> Supplied records
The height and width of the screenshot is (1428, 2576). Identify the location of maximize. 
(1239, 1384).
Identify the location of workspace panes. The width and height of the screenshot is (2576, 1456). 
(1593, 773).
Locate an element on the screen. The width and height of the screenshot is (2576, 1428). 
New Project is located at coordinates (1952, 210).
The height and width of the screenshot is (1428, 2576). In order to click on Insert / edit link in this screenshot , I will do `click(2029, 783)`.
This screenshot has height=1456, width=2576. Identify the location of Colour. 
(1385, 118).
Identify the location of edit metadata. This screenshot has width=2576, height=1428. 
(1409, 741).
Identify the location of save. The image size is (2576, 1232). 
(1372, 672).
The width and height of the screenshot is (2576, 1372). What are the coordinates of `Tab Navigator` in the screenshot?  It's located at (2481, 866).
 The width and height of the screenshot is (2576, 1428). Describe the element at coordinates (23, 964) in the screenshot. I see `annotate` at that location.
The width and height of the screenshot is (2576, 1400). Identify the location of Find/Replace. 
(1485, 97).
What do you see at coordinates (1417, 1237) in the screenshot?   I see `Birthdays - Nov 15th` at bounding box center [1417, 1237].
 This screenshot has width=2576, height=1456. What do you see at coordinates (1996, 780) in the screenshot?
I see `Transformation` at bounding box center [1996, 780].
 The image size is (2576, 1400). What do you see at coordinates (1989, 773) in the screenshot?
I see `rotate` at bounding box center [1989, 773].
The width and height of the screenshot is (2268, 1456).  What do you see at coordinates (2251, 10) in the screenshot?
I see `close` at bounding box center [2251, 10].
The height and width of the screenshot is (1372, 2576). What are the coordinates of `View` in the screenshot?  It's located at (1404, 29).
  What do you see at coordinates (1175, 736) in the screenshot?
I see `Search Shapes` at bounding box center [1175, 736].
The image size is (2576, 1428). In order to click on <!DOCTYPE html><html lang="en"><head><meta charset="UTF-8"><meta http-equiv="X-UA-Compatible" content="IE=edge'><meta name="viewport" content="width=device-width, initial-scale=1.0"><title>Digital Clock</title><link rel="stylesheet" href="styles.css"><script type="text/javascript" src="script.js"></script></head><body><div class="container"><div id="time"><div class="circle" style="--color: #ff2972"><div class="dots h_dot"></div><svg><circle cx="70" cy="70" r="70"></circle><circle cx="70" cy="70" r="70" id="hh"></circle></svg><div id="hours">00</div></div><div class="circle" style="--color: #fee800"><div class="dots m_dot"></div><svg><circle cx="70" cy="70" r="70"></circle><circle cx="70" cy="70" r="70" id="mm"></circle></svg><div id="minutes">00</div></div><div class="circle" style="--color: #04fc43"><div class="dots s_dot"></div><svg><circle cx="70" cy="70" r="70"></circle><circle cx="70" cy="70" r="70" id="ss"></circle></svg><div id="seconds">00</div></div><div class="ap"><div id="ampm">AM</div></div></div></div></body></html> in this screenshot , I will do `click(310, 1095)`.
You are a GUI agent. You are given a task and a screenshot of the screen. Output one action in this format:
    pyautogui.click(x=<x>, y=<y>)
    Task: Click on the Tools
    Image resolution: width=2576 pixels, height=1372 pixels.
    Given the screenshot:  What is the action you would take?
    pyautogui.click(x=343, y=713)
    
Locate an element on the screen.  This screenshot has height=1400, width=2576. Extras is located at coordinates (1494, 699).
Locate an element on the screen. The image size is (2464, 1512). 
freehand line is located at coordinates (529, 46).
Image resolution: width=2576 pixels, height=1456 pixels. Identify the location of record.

> What you are asked to do
Please count the lines in the data above that contain the string "resolution", treating uppercase and lowercase as different, and reply with only the number.

> Task result
2